**** Available records

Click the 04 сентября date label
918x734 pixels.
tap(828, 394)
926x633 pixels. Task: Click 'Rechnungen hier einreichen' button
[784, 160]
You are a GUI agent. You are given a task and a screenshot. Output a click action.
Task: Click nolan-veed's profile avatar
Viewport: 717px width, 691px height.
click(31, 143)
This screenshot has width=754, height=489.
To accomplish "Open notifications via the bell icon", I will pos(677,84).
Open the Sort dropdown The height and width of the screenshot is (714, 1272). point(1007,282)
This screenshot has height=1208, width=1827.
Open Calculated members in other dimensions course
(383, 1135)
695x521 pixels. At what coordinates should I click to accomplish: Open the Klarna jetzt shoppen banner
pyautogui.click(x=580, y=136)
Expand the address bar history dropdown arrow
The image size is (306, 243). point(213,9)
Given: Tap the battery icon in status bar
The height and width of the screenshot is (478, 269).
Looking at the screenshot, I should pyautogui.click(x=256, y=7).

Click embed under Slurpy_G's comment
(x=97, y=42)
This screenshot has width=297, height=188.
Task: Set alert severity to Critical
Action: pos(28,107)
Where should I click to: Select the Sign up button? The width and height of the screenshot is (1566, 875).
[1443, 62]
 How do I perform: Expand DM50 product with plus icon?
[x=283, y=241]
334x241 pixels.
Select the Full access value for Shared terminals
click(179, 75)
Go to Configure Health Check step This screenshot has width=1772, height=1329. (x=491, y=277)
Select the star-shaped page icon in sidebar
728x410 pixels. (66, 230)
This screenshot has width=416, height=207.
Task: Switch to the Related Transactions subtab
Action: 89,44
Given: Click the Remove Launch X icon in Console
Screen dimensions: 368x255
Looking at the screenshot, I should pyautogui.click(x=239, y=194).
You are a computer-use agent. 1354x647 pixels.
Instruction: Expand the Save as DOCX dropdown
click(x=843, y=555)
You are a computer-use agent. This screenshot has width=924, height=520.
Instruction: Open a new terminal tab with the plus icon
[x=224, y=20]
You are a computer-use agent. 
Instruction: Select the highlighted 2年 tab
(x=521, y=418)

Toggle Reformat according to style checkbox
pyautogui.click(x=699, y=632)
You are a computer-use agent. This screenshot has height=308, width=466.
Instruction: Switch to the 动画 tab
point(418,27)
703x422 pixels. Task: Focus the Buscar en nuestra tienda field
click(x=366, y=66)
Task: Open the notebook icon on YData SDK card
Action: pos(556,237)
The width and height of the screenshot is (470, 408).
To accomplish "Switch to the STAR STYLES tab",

********

#### Written instruction
Copy the items from the start through the line containing "Open the Sort", including the requests, and offset every number in the click coordinates of the answers by 22.

#### Right answer
Click the 04 сентября date label
918x734 pixels.
tap(850, 416)
926x633 pixels. Task: Click 'Rechnungen hier einreichen' button
[806, 182]
You are a GUI agent. You are given a task and a screenshot. Output a click action.
Task: Click nolan-veed's profile avatar
Viewport: 717px width, 691px height.
click(53, 165)
This screenshot has width=754, height=489.
To accomplish "Open notifications via the bell icon", I will pos(699,106).
Open the Sort dropdown The height and width of the screenshot is (714, 1272). point(1029,304)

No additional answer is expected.